Der Streik von Beschäftigten im Luftverkehrsbereich am Jomo Kenyatta International Airport (JKIA) in Nairobi hat am zweiten Tag massive Auswirkungen auf den Flugverkehr gehabt. Die kenianische Regierung hat sich inzwischen bei Reisenden und betroffenen Passagieren entschuldigt und versichert, dass intensive Verhandlungen im Gange seien, um die Lage schnellstmöglich zu entschärfen.

Vizepräsident Musalia Mudavadi bestätigte, dass Delegationen aus verschiedenen Ministerien sowie Vertreter der Gewerkschaften an konkreten Lösungen arbeiten, um die Arbeitsniederlegung beizulegen. Ziel sei es, den regulären Betrieb am wichtigsten internationalen Flughafen des Landes wiederherzustellen. Der Streik hatte zu massiven Verspätungen und teilweisen Flugstreichungen geführt, wodurch Tausende Reisende – sowohl ein- als auch ausreisend – betroffen waren.

Internationale Fluggesellschaften reagieren

Auch internationale Airlines wie Uganda Airlines haben ihre Passagiere vor möglichen Verzögerungen gewarnt. Die Luftfahrtbehörden beider Länder stehen laut offiziellen Angaben in engem Austausch, um alternative Maßnahmen zu koordinieren.

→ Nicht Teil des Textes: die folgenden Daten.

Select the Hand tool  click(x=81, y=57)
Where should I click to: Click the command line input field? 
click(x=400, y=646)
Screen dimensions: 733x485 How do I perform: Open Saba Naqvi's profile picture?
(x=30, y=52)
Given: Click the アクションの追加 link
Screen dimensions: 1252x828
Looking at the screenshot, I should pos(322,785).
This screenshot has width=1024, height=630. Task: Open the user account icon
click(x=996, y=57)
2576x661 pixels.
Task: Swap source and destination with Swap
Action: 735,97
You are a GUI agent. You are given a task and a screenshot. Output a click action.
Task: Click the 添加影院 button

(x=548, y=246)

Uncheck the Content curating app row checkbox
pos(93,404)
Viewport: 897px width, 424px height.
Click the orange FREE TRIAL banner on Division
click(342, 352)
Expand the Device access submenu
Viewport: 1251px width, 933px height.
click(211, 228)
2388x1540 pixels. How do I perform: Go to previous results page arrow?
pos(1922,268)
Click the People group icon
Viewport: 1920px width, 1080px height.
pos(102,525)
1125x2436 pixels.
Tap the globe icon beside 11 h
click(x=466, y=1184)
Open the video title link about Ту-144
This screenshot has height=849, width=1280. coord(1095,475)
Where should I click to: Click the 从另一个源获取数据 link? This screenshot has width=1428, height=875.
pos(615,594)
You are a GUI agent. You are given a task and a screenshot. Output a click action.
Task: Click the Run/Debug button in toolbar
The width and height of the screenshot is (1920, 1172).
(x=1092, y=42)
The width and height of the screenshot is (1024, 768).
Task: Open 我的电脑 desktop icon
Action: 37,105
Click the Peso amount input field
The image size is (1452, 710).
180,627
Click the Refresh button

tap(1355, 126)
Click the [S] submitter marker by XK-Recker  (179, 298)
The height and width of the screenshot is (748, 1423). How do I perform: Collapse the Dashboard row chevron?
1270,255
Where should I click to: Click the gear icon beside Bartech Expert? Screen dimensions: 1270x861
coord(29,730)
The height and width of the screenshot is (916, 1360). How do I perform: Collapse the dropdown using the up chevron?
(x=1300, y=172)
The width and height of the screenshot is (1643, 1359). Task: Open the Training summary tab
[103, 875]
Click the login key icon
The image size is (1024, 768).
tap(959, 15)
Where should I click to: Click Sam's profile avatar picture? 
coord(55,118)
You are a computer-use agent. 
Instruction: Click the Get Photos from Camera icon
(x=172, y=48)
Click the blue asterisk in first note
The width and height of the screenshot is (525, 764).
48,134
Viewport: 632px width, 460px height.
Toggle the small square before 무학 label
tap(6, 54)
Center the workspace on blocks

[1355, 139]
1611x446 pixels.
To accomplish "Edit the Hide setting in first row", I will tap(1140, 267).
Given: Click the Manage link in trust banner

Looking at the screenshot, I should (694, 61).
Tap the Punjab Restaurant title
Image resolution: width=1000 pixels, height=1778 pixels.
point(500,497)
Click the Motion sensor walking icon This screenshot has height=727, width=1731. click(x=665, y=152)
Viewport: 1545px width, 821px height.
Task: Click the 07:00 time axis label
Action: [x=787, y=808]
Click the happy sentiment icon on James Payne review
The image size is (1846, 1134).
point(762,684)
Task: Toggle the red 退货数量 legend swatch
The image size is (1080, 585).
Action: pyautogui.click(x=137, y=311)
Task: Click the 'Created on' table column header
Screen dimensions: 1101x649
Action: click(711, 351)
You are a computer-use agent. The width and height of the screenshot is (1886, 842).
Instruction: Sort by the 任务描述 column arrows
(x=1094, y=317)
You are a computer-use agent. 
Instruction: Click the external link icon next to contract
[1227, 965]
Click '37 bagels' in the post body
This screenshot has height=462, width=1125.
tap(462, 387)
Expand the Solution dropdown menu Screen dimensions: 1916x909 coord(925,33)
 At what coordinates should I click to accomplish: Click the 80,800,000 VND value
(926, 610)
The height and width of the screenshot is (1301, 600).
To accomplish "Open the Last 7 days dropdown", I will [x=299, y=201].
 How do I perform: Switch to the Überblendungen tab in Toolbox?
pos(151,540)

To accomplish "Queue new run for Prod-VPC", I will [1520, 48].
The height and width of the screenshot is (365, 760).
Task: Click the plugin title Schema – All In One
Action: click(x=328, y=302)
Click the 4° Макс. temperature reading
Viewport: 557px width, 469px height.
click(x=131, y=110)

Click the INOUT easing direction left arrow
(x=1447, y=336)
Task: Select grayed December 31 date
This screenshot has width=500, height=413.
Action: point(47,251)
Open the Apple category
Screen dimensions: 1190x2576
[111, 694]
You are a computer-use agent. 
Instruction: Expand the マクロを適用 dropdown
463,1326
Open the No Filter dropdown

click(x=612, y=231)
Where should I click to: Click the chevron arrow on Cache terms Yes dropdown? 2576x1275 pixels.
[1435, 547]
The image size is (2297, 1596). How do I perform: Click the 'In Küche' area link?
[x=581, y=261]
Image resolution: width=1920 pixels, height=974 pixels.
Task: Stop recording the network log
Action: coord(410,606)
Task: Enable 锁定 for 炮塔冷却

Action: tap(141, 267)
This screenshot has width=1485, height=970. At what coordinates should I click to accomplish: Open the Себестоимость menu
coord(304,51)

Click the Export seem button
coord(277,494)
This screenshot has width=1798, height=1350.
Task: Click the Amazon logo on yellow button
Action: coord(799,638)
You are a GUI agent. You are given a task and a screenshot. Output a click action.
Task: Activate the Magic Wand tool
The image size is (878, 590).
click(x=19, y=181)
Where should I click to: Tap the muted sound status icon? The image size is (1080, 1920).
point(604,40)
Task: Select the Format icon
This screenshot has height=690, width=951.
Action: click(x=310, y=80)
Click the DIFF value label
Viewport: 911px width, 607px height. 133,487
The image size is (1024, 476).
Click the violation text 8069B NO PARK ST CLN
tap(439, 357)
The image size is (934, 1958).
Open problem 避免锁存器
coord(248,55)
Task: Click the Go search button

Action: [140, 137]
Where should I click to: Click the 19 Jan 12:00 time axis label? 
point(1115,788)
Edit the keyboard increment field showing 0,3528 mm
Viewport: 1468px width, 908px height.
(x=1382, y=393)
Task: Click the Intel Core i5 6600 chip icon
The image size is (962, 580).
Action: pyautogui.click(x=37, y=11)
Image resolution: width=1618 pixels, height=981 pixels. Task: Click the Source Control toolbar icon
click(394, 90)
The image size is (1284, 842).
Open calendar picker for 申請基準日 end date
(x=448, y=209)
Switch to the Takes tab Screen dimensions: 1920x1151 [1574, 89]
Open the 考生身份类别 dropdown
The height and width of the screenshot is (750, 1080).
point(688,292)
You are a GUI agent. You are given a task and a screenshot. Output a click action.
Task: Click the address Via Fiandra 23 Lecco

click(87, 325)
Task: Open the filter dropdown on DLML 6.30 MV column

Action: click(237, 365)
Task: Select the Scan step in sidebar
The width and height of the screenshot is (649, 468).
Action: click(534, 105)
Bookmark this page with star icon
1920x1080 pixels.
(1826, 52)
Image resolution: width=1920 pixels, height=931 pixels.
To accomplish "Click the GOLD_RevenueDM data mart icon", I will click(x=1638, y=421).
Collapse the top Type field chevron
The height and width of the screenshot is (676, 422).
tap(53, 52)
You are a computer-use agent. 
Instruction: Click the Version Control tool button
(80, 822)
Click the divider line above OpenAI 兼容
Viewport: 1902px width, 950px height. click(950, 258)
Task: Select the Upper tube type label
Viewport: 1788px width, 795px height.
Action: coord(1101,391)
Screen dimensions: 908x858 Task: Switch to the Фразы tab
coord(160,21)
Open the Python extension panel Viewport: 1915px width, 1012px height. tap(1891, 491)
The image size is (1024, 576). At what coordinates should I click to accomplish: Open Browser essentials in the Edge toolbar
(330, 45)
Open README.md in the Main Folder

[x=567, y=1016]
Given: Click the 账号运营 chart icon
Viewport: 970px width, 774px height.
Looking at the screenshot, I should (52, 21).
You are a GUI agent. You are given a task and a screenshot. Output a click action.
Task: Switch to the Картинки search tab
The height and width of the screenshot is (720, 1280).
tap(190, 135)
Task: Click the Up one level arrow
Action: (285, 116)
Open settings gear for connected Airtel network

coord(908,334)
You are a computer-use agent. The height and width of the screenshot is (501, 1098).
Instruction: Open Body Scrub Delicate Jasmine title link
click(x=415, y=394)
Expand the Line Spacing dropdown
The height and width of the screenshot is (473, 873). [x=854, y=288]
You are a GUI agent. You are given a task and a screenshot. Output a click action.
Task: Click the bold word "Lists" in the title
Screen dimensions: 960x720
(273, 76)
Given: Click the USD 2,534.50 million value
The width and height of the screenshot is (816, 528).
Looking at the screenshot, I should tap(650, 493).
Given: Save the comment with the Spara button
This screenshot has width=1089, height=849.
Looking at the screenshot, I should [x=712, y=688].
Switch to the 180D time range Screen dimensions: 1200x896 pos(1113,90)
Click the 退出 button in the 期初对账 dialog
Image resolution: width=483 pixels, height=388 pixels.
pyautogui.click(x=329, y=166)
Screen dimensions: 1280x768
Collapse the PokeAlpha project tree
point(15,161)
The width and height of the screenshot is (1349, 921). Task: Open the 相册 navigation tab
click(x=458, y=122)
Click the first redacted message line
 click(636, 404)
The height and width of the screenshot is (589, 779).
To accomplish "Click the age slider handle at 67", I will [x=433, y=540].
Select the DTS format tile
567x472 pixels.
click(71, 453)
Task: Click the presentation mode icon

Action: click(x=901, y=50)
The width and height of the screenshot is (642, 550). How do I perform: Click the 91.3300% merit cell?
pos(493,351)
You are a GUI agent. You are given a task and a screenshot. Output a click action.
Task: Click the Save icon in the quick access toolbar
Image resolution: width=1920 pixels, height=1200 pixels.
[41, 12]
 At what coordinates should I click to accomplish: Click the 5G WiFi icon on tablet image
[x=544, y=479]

Experten befürchten jedoch, dass eine andauernde Blockade nicht nur das Ansehen des JKIA schädigen, sondern auch negative wirtschaftliche Folgen für den Tourismus und den regionalen Handel haben könnte.

Die genauen Forderungen der streikenden Arbeitnehmer wurden bislang nicht vollständig veröffentlicht, doch Medienberichten zufolge geht es um bessere Arbeitsbedingungen, Lohnforderungen und Reformen im Management der Flughafeninfrastruktur. Die Regierung betont, dass sie einen Dialog bevorzuge und gewaltfreie Lösungswege verfolge.